▸ **Job**:
Please output every one of the rows below verbatim, with each character and line break left unchanged.

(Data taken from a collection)
┌──

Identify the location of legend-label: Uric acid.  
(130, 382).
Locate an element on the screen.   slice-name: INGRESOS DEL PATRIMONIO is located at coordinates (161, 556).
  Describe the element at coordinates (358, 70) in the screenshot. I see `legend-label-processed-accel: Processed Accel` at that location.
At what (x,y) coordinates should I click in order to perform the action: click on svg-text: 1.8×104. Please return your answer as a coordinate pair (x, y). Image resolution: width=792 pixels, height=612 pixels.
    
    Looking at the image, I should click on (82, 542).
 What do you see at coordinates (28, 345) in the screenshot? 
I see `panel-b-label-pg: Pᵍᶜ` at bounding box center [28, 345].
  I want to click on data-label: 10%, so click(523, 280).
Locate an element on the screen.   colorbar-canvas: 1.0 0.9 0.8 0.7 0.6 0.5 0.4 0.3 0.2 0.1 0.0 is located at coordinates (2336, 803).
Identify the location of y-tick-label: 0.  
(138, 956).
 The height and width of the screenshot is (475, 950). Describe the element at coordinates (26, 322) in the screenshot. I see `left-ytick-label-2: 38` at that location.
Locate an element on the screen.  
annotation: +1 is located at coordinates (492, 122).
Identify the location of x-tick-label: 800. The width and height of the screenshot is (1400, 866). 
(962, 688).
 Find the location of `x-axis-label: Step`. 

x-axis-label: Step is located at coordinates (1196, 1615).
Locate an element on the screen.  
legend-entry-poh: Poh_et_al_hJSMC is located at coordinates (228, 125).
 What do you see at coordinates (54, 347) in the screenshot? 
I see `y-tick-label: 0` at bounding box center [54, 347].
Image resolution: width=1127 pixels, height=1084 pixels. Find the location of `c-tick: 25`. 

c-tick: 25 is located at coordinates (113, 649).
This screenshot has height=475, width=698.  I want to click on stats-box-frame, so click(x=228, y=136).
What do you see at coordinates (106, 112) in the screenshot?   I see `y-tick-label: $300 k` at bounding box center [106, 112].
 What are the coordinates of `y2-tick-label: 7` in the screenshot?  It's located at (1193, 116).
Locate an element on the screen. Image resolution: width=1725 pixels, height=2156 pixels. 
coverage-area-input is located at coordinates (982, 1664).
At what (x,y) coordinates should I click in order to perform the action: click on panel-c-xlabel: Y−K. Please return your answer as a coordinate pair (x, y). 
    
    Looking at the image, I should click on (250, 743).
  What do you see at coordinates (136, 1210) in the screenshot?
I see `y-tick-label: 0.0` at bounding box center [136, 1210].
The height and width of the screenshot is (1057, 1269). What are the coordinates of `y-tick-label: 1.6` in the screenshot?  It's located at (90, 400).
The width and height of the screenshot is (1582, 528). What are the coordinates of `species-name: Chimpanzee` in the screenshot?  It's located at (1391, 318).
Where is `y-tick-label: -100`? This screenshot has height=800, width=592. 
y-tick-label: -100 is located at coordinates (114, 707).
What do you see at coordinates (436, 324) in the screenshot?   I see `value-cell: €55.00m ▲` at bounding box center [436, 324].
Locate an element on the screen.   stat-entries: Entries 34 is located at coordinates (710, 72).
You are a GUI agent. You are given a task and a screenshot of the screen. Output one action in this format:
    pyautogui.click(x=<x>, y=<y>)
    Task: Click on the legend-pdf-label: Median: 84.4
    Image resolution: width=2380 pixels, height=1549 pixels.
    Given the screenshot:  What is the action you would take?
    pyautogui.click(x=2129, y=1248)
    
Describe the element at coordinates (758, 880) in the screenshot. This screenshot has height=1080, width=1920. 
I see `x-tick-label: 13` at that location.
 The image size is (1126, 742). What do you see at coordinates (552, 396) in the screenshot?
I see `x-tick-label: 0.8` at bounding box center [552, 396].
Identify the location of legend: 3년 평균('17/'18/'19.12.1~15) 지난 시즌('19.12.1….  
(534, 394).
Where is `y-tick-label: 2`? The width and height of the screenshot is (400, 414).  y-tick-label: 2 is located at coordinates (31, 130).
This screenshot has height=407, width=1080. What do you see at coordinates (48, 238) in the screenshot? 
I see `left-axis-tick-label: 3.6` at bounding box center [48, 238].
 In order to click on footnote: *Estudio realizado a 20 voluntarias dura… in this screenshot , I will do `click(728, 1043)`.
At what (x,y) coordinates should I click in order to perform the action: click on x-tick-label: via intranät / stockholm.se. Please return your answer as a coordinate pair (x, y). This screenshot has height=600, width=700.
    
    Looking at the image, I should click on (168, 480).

└──

▸ **Exercise response**:
Identify the location of legend-label: Uric acid.  
(130, 382).
Locate an element on the screen.   slice-name: INGRESOS DEL PATRIMONIO is located at coordinates (161, 556).
  Describe the element at coordinates (358, 70) in the screenshot. I see `legend-label-processed-accel: Processed Accel` at that location.
At what (x,y) coordinates should I click in order to perform the action: click on svg-text: 1.8×104. Please return your answer as a coordinate pair (x, y). Image resolution: width=792 pixels, height=612 pixels.
    
    Looking at the image, I should click on (82, 542).
 What do you see at coordinates (28, 345) in the screenshot? 
I see `panel-b-label-pg: Pᵍᶜ` at bounding box center [28, 345].
  I want to click on data-label: 10%, so click(523, 280).
Locate an element on the screen.   colorbar-canvas: 1.0 0.9 0.8 0.7 0.6 0.5 0.4 0.3 0.2 0.1 0.0 is located at coordinates (2336, 803).
Identify the location of y-tick-label: 0.  
(138, 956).
 The height and width of the screenshot is (475, 950). Describe the element at coordinates (26, 322) in the screenshot. I see `left-ytick-label-2: 38` at that location.
Locate an element on the screen.  
annotation: +1 is located at coordinates (492, 122).
Identify the location of x-tick-label: 800. The width and height of the screenshot is (1400, 866). 
(962, 688).
 Find the location of `x-axis-label: Step`. 

x-axis-label: Step is located at coordinates (1196, 1615).
Locate an element on the screen.  
legend-entry-poh: Poh_et_al_hJSMC is located at coordinates (228, 125).
 What do you see at coordinates (54, 347) in the screenshot? 
I see `y-tick-label: 0` at bounding box center [54, 347].
Image resolution: width=1127 pixels, height=1084 pixels. Find the location of `c-tick: 25`. 

c-tick: 25 is located at coordinates (113, 649).
This screenshot has height=475, width=698.  I want to click on stats-box-frame, so click(x=228, y=136).
What do you see at coordinates (106, 112) in the screenshot?   I see `y-tick-label: $300 k` at bounding box center [106, 112].
 What are the coordinates of `y2-tick-label: 7` in the screenshot?  It's located at (1193, 116).
Locate an element on the screen. Image resolution: width=1725 pixels, height=2156 pixels. 
coverage-area-input is located at coordinates (982, 1664).
At what (x,y) coordinates should I click in order to perform the action: click on panel-c-xlabel: Y−K. Please return your answer as a coordinate pair (x, y). 
    
    Looking at the image, I should click on (250, 743).
  What do you see at coordinates (136, 1210) in the screenshot?
I see `y-tick-label: 0.0` at bounding box center [136, 1210].
The height and width of the screenshot is (1057, 1269). What are the coordinates of `y-tick-label: 1.6` in the screenshot?  It's located at (90, 400).
The width and height of the screenshot is (1582, 528). What are the coordinates of `species-name: Chimpanzee` in the screenshot?  It's located at (1391, 318).
Where is `y-tick-label: -100`? This screenshot has height=800, width=592. 
y-tick-label: -100 is located at coordinates (114, 707).
What do you see at coordinates (436, 324) in the screenshot?   I see `value-cell: €55.00m ▲` at bounding box center [436, 324].
Locate an element on the screen.   stat-entries: Entries 34 is located at coordinates (710, 72).
You are a GUI agent. You are given a task and a screenshot of the screen. Output one action in this format:
    pyautogui.click(x=<x>, y=<y>)
    Task: Click on the legend-pdf-label: Median: 84.4
    Image resolution: width=2380 pixels, height=1549 pixels.
    Given the screenshot:  What is the action you would take?
    pyautogui.click(x=2129, y=1248)
    
Describe the element at coordinates (758, 880) in the screenshot. This screenshot has height=1080, width=1920. 
I see `x-tick-label: 13` at that location.
 The image size is (1126, 742). What do you see at coordinates (552, 396) in the screenshot?
I see `x-tick-label: 0.8` at bounding box center [552, 396].
Identify the location of legend: 3년 평균('17/'18/'19.12.1~15) 지난 시즌('19.12.1….  
(534, 394).
Where is `y-tick-label: 2`? The width and height of the screenshot is (400, 414).  y-tick-label: 2 is located at coordinates (31, 130).
This screenshot has height=407, width=1080. What do you see at coordinates (48, 238) in the screenshot? 
I see `left-axis-tick-label: 3.6` at bounding box center [48, 238].
 In order to click on footnote: *Estudio realizado a 20 voluntarias dura… in this screenshot , I will do `click(728, 1043)`.
At what (x,y) coordinates should I click in order to perform the action: click on x-tick-label: via intranät / stockholm.se. Please return your answer as a coordinate pair (x, y). This screenshot has height=600, width=700.
    
    Looking at the image, I should click on (168, 480).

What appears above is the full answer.